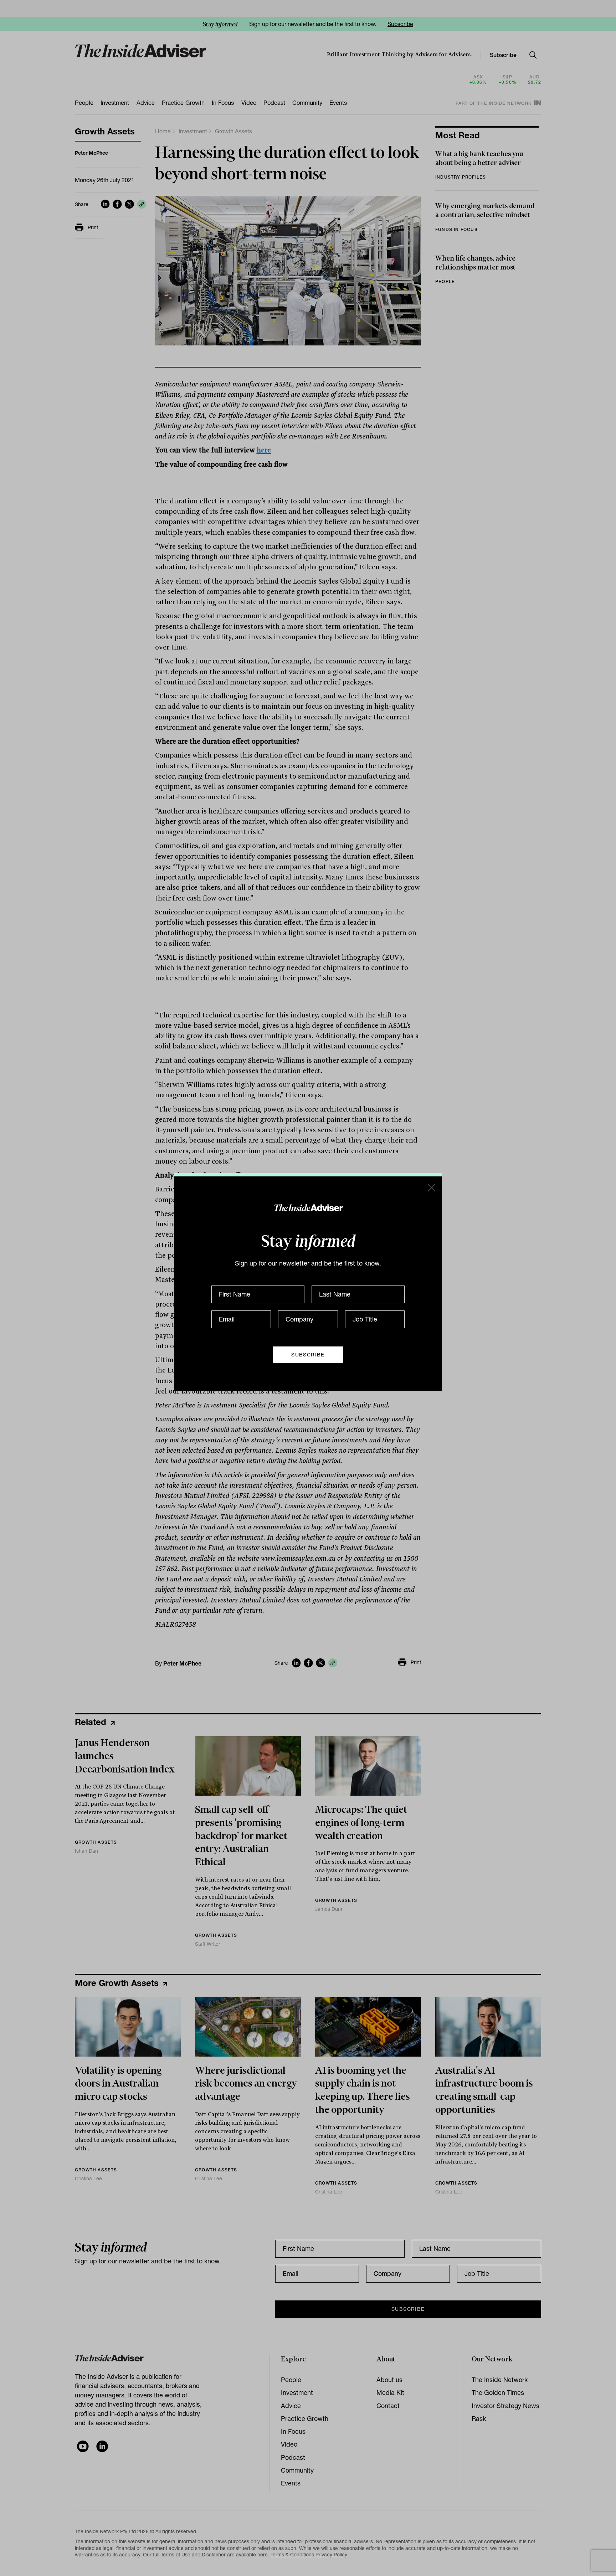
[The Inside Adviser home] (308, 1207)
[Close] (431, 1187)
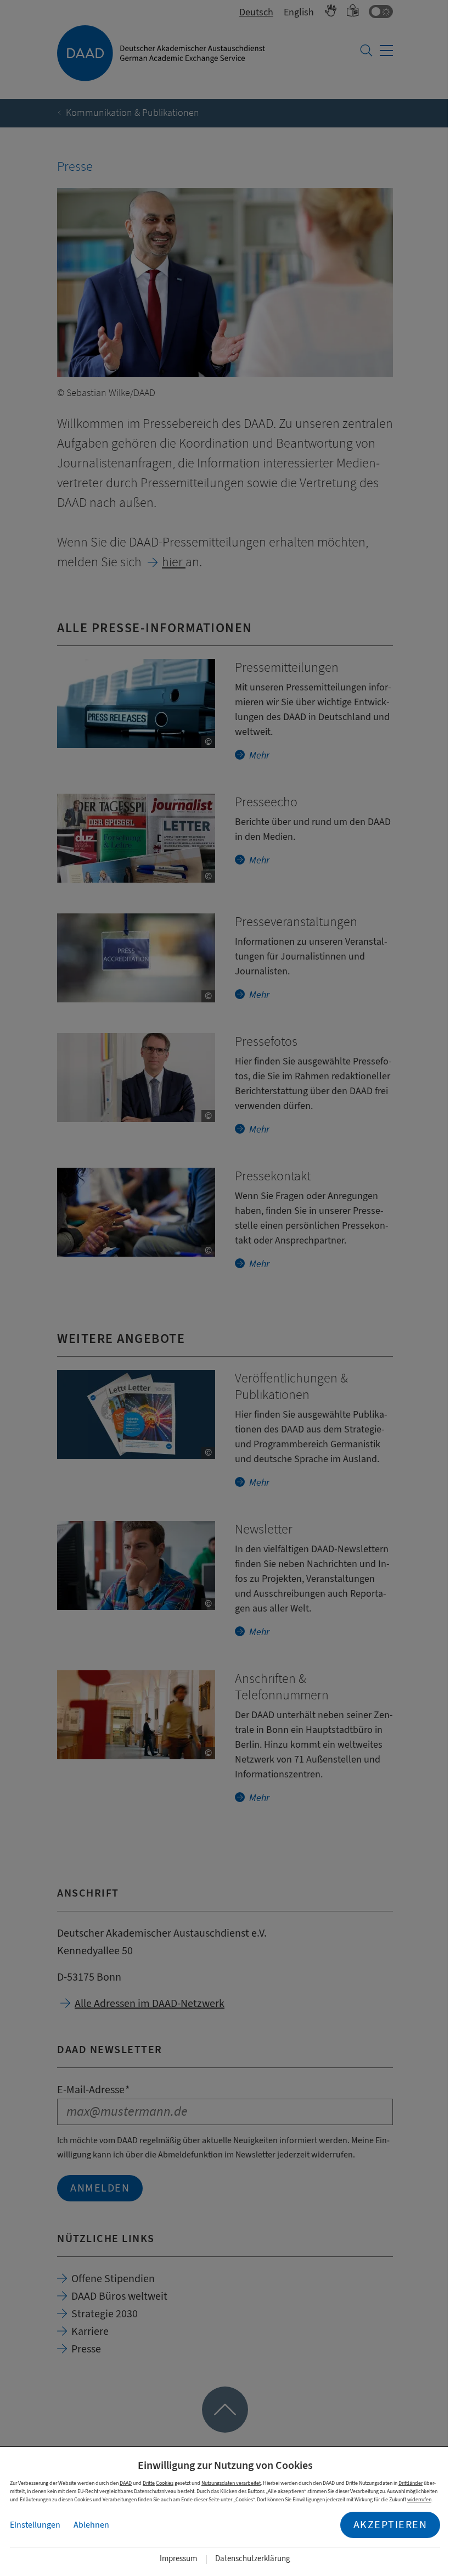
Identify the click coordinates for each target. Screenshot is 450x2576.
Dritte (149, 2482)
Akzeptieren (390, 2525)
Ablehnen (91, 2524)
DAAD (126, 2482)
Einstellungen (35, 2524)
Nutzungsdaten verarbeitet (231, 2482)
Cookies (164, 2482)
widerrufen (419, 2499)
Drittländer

### [PROBLEM STATEMENT]
Apart from the images, everything in the records must be repeated exactly.

### [TASK RESULT]
[The Inside Adviser home] (308, 1207)
[Close] (431, 1187)
Identify the click coordinates for each target. Screenshot is 450x2576.
Dritte (149, 2482)
Akzeptieren (390, 2525)
Ablehnen (91, 2524)
DAAD (126, 2482)
Einstellungen (35, 2524)
Nutzungsdaten verarbeitet (231, 2482)
Cookies (164, 2482)
widerrufen (419, 2499)
Drittländer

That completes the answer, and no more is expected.